A two-story carbon fiber frame, draped with shimmering black mesh, hovered over a throng of people who were drinking champagne and laughing. It was crowded, and some of the people were spilling through the iron railings onto the downtown street.
This was the BMW Guggenheim Lab opening party, held last night in First Park, where Houston meets Second Avenue, to commemorate the strange new structure, designed by the Tokyo architecture firm Atelier Bow-Wow.
The Lab, which opens to the public today, aims to address the topic of “Confronting Comfort”—the installation’s title—in urban life, and experts from an eclectic selection of fields, including music, architecture and environmental justice, have devised workshops that will be housed in the space over the next three months. Each addresses the ever-present issue of comfort in New York.

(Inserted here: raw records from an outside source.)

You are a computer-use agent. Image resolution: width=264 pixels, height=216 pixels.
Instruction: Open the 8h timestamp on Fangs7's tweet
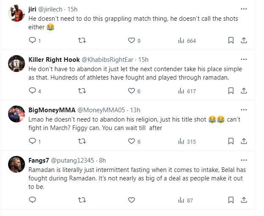click(102, 161)
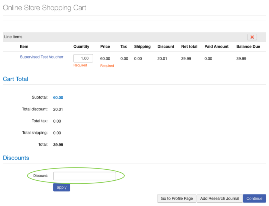Click the Paid Amount column header
This screenshot has width=269, height=206.
point(216,47)
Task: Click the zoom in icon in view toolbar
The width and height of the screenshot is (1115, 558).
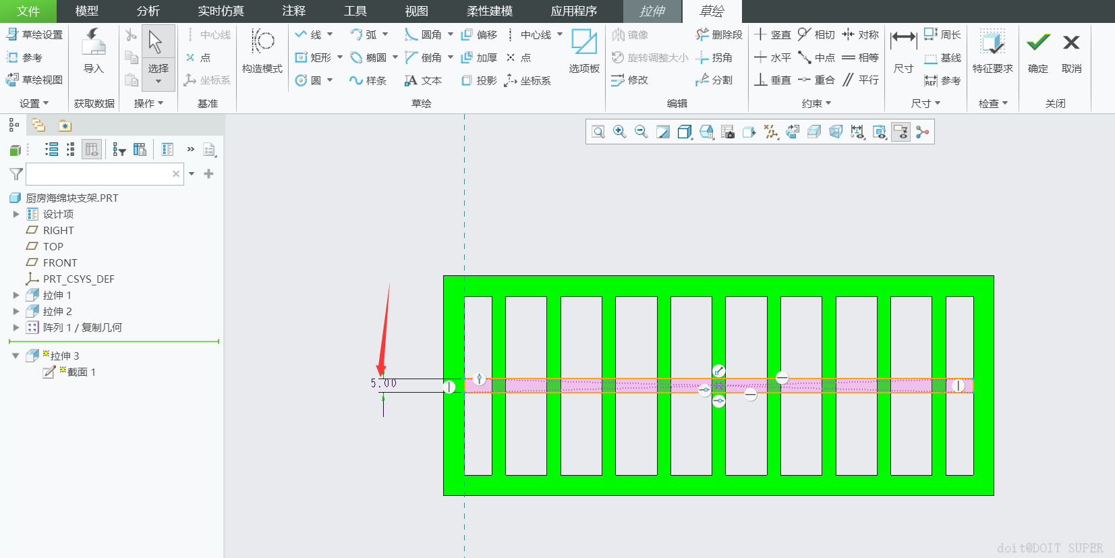Action: click(x=619, y=132)
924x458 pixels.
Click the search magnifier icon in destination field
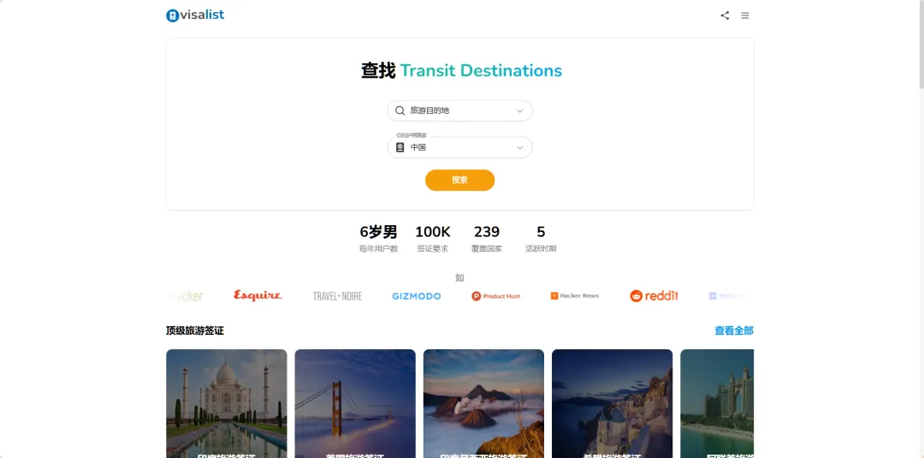(x=400, y=110)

For Spurse, a design-consulting service that is collaborating on the project, personal comfort means waste. It is currently investigating the mutation of fish in the Hackensack River in New Jersey, as a result of New York waste being dumped there. Earlier in the day, they had taken a group of journalists to the river to help with their research there.
Later, The Observer received another explanation of the show’s title: “It’s about understanding others who are not like us and about exploring our own boundaries of comfort,” said Rosanna Flouty, one-time Education Manager for New Media at the Guggenheim, who has been working on the project for two years.
At about 7 p.m., a BMW representative proudly explained to the bustling crowd that at the end of its New York stint, the BGL will depart for Berlin on a six-year, nine-city global tour. Few people seemed to be listening.
At the far end of the structure, curators Maria Nicanor and David van der Leer posed for the cameras and found themselves cornered by reporters.
On the floor nearby was a giant chess board. Ms. Nicanor explained that it was part of a game installation called Urbanology, in which different pieces represent various aspects of city life such as housing and infrastructure and prompt visitors to debate the relative importance of each. Often, there will be no final agreement.
“It’s symbolic of the way cities work,” she said.
Above the checkered board was a large screen showing the hands of a man playing on some silverware with drumsticks. Then it showed the hand of the man holding an armless hand.
Also present: Roberta’s, the much-discussed Bushwick restaurant, which was serving little slices of salty Parma ham from a pop-up café at the site that will remain in place throughout the Lab’s stay in New York. On the menu last night were cheeseburgers, eggplant sandwiches and the fashionable NOLA iced coffee, a New Orleans specialty that features ground chicory.
“We’re forward thinkers,” Roberta’s catering chef Karen Gioia told The Observer. “We’ve learned how to live in an urban environment, which is what the project is all about.”
Although, to be fair, not everyone was there to confront the idea of comfort.
One of the musicians for the evening, a saxophonist, ran his fingers up the scale of his instrument as a man with long gray hair and a beard turned to the stranger he was talking to and quipped, “Anyone who’s willing to throw a party. I’m down with that.”